Bitcoin cons
Bitcoin is called the king of Cryptocurrencies. Today’s Bitcoin price is $56,414.07 USD, with a 24-hour trading volume of $38,724,917,323 USD. This is our current Bitcoin to USD exchange rate. Bitcoin gained 2.46% in the last 24 hours. It has a market cap of $1 Trillion+ USD, a circulating supply of 18,840,681 BTC coins, and a maximum supply of 21 million. This article is constructive criticism of Bitcoin and points out the faults so that we can evolve.
Also Read: Stacks Grow up 57% After Bitcoin NFTs Take Off
The Bitcoin cons
Great Inefficiency: PoW is inherently extremely inefficient. Energy required to mine a single Bitcoin in 2021 is roughly the same as that consumed by a typical US family of four in 5 years. Every node involved in the transaction must perform computations and store information redundantly. As opposed to BFT-Paxos, RBFT, and SBFT used by Hyperledger Fabric, other Byzantine Fault Tolerant distributed consensus methods are 107 x more efficient for energy use and 104 x for storage.
Node Centralization: As it becomes more difficult to run a full node, blockchains become more centralized. The decentralized nature of the network decreases as storage sizes increase and fewer people are able to run nodes. In the past several years, Bitcoin’s number of full nodes hasn’t increased. With the size of the blockchain increasing, Bitcoin nodes can take weeks to sync. Mining pools make decisions and individual miners don’t have any financial incentive to verify the decisions.
Don’t use generic hardware like CPUs and GPUs as the mining hardware. Mining isn’t something the average person can do. If you want to increase your profitability when solving SHA-256 puzzles, you’ll need to join a mining pool that uses high-end ASICs.

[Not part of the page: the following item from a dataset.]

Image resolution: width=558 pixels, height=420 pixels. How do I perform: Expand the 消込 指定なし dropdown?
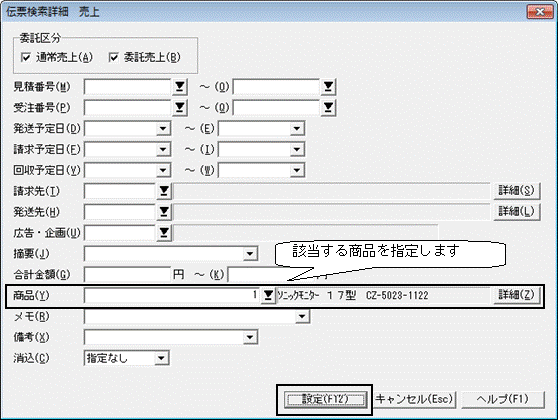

Lack of Finality: Transactions are recorded in 10 minutes, and probabilistic-finalization takes up to 60 minutes. Even with 30% of hash power from the largest mining pools, finality is only 74% likely after 6 recordable blocks.
Risk of attacks: Blockchains attacks by built-in by design: 51% attack, DoS attack, withholding attack, bribe/game-theory risks. Additionally, there are additional attacks via 3rd parties: exchange hacks, wallet hacks, coding glitches, fraud, and side chains. There is a possibility that 2 of these pools can collude or be bribed by a nation state to get a majority of network hash power, but currently no pool owns more than 30% of the network hash power. Mining pools and individual miners are not financially rewarded for running full nodes and verifying the decisions of their operators.
Lack of privacy: All transaction history is public. The public blockchain consists of simple pseudonymous blocks, but you are able to figure out your identity through a tool such as Transaction Graph Analysis. By tracing your transactions on the blockchain, people can also estimate your wealth. An error can cause all your transactions to be linked. A token alone is also nonfungible because of these reasons.
No protection/customer support: There are few legal protections against corruption, fraud, bugs, and accidentally losing your wallet. You can’t count on a customer support team to step up when something unexpected happens.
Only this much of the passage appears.